**Problem description:** Every line from the one containing "Select the Finish" through the end of the data is to be copied exactly, and nothing outside that range.

Stored data entries:

=-=-=

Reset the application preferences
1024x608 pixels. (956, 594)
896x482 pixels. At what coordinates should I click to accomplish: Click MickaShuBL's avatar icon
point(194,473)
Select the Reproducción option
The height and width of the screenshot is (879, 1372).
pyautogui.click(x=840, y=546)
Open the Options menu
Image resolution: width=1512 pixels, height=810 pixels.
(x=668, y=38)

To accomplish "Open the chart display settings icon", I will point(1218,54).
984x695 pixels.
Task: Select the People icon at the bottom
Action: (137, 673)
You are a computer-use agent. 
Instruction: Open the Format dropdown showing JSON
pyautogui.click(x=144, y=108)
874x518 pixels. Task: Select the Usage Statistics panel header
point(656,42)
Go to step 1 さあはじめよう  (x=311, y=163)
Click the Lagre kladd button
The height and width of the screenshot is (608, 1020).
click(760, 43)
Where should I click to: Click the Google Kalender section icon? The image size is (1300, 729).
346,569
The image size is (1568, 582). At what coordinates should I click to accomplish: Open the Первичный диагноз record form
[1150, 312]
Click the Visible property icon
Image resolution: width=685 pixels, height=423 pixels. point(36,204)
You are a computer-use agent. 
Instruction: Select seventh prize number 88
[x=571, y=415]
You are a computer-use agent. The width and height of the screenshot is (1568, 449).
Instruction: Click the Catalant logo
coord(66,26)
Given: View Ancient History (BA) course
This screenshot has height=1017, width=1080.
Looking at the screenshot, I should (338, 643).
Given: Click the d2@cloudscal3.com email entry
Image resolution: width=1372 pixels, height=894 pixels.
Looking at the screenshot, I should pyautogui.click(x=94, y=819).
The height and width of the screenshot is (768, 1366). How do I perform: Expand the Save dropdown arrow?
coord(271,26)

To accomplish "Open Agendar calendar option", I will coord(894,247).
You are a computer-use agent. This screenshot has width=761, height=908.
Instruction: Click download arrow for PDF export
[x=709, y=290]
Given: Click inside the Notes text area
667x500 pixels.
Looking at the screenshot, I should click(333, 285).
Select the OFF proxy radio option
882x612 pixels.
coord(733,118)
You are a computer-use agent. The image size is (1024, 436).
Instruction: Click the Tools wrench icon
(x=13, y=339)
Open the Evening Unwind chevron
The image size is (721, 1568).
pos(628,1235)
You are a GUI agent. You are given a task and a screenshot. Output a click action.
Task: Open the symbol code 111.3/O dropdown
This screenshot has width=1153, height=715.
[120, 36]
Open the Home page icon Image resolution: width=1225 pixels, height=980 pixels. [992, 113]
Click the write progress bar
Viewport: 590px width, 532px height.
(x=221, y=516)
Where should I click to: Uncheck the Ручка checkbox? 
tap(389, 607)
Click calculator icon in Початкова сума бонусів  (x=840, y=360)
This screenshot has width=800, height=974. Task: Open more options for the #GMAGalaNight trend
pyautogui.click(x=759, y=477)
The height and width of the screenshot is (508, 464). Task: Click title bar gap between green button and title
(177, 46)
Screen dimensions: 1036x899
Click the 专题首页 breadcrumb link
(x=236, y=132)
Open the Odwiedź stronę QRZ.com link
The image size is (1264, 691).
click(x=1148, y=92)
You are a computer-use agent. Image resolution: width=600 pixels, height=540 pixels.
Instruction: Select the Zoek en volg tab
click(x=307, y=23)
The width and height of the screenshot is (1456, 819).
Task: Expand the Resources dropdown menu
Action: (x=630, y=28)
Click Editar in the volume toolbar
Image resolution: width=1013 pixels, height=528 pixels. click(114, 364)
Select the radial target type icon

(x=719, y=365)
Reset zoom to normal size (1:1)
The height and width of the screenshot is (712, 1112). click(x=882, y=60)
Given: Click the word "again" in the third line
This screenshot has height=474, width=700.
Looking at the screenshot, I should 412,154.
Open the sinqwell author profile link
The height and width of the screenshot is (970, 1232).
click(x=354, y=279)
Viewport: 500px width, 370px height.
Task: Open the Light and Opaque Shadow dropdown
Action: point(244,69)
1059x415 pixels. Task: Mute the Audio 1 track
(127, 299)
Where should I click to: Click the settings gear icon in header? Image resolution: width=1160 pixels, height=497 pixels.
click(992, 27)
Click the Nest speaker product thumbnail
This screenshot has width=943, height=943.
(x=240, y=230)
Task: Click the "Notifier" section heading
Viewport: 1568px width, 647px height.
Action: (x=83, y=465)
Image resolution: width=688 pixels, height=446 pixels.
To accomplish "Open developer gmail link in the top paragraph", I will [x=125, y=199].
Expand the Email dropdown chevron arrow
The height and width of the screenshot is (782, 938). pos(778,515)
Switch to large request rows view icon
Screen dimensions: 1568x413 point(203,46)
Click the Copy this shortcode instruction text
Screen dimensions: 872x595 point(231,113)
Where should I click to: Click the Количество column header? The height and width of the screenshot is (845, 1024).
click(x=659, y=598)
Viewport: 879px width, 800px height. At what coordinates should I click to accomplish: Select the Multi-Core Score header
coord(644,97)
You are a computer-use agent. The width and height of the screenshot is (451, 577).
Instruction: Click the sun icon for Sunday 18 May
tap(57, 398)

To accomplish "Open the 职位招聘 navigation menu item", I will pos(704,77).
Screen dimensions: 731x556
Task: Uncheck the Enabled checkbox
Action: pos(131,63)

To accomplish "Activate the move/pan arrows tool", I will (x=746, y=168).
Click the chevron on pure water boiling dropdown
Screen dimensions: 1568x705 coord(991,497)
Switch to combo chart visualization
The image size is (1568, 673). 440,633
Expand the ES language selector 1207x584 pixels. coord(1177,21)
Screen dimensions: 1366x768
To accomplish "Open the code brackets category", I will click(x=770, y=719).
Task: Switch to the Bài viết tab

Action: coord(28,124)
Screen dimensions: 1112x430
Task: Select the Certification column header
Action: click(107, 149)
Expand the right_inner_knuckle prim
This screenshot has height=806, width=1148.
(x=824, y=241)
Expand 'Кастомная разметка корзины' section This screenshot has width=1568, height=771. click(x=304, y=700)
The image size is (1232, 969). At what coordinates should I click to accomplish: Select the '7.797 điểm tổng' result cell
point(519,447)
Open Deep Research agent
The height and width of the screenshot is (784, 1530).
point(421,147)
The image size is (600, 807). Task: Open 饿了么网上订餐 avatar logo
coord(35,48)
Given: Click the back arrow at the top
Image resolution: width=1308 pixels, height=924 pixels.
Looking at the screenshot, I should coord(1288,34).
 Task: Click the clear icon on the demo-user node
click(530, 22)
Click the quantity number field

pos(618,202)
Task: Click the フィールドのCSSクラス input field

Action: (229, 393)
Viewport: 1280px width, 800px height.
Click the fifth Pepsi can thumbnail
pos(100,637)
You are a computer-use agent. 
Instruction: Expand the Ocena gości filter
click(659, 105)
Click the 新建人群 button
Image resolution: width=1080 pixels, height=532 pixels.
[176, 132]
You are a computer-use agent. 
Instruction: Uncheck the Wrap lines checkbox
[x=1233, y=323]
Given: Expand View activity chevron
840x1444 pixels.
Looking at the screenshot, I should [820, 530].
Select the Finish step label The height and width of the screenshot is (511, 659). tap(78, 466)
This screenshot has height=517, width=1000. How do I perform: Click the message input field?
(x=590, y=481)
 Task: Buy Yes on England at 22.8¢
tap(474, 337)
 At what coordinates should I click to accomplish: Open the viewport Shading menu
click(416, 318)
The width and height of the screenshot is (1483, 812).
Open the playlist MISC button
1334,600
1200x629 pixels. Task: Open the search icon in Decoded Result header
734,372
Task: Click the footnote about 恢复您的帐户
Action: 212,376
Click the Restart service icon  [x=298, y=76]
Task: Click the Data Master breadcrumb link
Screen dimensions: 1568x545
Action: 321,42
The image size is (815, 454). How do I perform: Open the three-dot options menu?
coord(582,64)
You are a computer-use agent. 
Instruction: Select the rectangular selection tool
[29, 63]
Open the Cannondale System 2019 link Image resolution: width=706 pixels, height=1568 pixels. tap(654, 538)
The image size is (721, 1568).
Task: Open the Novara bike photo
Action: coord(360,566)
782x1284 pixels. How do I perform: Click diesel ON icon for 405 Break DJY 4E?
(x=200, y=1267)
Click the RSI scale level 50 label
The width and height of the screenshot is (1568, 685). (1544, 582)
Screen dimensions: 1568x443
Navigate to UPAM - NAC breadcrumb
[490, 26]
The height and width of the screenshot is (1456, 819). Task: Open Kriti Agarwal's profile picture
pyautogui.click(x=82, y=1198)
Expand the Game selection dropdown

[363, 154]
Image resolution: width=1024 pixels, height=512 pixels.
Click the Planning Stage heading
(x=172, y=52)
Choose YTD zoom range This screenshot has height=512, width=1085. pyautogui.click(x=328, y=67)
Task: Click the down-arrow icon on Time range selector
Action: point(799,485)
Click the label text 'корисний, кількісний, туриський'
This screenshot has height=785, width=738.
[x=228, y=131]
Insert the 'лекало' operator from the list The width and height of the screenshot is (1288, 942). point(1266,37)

=-=-=

**Response to this task:**
Select the Finish step label The height and width of the screenshot is (511, 659). tap(78, 466)
This screenshot has height=517, width=1000. How do I perform: Click the message input field?
(x=590, y=481)
 Task: Buy Yes on England at 22.8¢
tap(474, 337)
 At what coordinates should I click to accomplish: Open the viewport Shading menu
click(416, 318)
The width and height of the screenshot is (1483, 812).
Open the playlist MISC button
1334,600
1200x629 pixels. Task: Open the search icon in Decoded Result header
734,372
Task: Click the footnote about 恢复您的帐户
Action: 212,376
Click the Restart service icon  [x=298, y=76]
Task: Click the Data Master breadcrumb link
Screen dimensions: 1568x545
Action: 321,42
The image size is (815, 454). How do I perform: Open the three-dot options menu?
coord(582,64)
You are a computer-use agent. 
Instruction: Select the rectangular selection tool
[29, 63]
Open the Cannondale System 2019 link Image resolution: width=706 pixels, height=1568 pixels. tap(654, 538)
The image size is (721, 1568).
Task: Open the Novara bike photo
Action: coord(360,566)
782x1284 pixels. How do I perform: Click diesel ON icon for 405 Break DJY 4E?
(x=200, y=1267)
Click the RSI scale level 50 label
The width and height of the screenshot is (1568, 685). (1544, 582)
Screen dimensions: 1568x443
Navigate to UPAM - NAC breadcrumb
[490, 26]
The height and width of the screenshot is (1456, 819). Task: Open Kriti Agarwal's profile picture
pyautogui.click(x=82, y=1198)
Expand the Game selection dropdown

[363, 154]
Image resolution: width=1024 pixels, height=512 pixels.
Click the Planning Stage heading
(x=172, y=52)
Choose YTD zoom range This screenshot has height=512, width=1085. pyautogui.click(x=328, y=67)
Task: Click the down-arrow icon on Time range selector
Action: point(799,485)
Click the label text 'корисний, кількісний, туриський'
This screenshot has height=785, width=738.
[x=228, y=131]
Insert the 'лекало' operator from the list The width and height of the screenshot is (1288, 942). point(1266,37)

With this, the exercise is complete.